Give the listing lines from the one containing "Given: Click Scott Walker's display name" through the one containing "Action: click(1508, 140)", inclusive, as a JSON list of strings with one string per line and blank lines omitted.

****************

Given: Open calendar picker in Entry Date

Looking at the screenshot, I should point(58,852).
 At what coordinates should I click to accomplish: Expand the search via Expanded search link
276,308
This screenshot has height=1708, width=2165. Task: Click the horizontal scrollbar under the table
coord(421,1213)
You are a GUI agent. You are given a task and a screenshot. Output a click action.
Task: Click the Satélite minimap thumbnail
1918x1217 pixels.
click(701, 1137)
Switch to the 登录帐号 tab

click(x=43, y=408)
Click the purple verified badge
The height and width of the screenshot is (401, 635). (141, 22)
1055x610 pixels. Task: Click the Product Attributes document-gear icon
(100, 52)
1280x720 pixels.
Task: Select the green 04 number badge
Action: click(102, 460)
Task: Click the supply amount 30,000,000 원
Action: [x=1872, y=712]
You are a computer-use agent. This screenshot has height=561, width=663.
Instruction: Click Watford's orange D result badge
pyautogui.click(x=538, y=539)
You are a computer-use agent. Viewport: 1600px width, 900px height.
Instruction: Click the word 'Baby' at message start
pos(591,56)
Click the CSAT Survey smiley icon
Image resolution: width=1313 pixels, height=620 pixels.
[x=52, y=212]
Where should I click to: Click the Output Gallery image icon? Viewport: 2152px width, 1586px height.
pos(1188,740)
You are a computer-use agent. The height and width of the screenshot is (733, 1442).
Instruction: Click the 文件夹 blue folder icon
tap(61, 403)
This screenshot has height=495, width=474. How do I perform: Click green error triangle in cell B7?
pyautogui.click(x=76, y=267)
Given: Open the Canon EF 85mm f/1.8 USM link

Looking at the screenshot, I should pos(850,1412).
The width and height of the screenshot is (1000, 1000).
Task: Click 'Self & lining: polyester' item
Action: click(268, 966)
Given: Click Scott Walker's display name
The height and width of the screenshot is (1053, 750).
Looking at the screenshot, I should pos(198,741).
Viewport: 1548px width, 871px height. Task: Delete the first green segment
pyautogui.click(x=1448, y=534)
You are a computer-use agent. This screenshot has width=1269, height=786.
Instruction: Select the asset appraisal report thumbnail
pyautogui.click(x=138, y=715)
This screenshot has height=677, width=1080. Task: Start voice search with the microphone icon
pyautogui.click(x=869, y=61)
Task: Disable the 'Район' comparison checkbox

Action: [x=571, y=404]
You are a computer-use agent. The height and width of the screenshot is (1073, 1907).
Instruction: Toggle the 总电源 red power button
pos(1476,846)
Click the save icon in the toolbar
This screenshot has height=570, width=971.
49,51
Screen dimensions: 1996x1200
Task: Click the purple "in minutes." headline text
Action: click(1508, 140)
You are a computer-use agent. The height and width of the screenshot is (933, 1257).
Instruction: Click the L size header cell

****************

# [Full answer]
[
  "Given: Click Scott Walker's display name",
  "The height and width of the screenshot is (1053, 750).",
  "Looking at the screenshot, I should pos(198,741).",
  "Viewport: 1548px width, 871px height. Task: Delete the first green segment",
  "pyautogui.click(x=1448, y=534)",
  "You are a computer-use agent. This screenshot has width=1269, height=786.",
  "Instruction: Select the asset appraisal report thumbnail",
  "pyautogui.click(x=138, y=715)",
  "This screenshot has height=677, width=1080. Task: Start voice search with the microphone icon",
  "pyautogui.click(x=869, y=61)",
  "Task: Disable the 'Район' comparison checkbox",
  "Action: [x=571, y=404]",
  "You are a computer-use agent. The height and width of the screenshot is (1073, 1907).",
  "Instruction: Toggle the 总电源 red power button",
  "pos(1476,846)",
  "Click the save icon in the toolbar",
  "This screenshot has height=570, width=971.",
  "49,51",
  "Screen dimensions: 1996x1200",
  "Task: Click the purple \"in minutes.\" headline text",
  "Action: click(1508, 140)"
]